Betta Vase – Is it the Perfect Betta House?

March 10, 2013

Betta Vase – Is it the Perfect Betta House?

So, you’re thinking about buying a betta fish. You see them everywhere in a Betta vase, or small bowl, but is this type of Betta house conducive to long life and health? The Betta vase you got with your fish from the pet store may appear large enough for your little friend, but it is lacking three essential characteristics to make it the perfect Betta house your Neptunian buddy can be proud of.

Sad Betta Fish in Tiny Betta Vase

Sad Betta Fish in Tiny Betta Vase

1 – Betta Temperature regulation

Unlike you and me, your little Betta can not simply add a sweater, or change into shorts and a t-shirt to regulate his body temperature. He also can not adjust the thermostat in his Betta house. In the case of a Betta vase, there is no means of regulating temperature. To provide your fish with the best possible chance at a long, healthy life, a heater with programmable thermostat needs to be in place.

2 – High Betta water quality

The water in a Betta vase, even when changed frequently, is not nearly as disease free and clean as that in a Betta house that has a water filtration system. Aside from filtering the water to clean it, the filter breeds good bacteria in its reservoir that help control the ammonia levels in your fish’s habitat. This keeps your finny friend comfortable and healthy, and makes water changes and tank cleanings much easier.

3 – Space

Yep, your fish can survive in his little Betta vase, but he can only thrive in a Betta house that is three or more gallons. Your fish needs more room to swim and check out his new digs. He gets much more exercise in a larger tank. His personality has room to grow, and he will live longer and stronger. I prefer five gallons at least, but a three gallon is even a huge improvement over the tiny Betta vase he is in now.

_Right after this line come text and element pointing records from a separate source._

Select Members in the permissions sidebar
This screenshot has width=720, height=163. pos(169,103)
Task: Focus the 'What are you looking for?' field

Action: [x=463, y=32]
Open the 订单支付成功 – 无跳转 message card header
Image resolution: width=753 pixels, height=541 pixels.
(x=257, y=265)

Happy Betta with Lots of Room to Grow

Happy Betta with Lots of Room to Grow

A Betta vase may look fine, but it is very minimal in providing your fish with a healthy environment. The perfect Betta house is at least three gallons, preferably five, and has a thermostat controlled heater and water filtration system. The three secret ingredients to keeping your fish living well beyond the industry average of six months are clean water, disease prevention and comfortable habitat, and these items cover all the bases. Provide them for your fish, and you can expect him to live as many as five or six years.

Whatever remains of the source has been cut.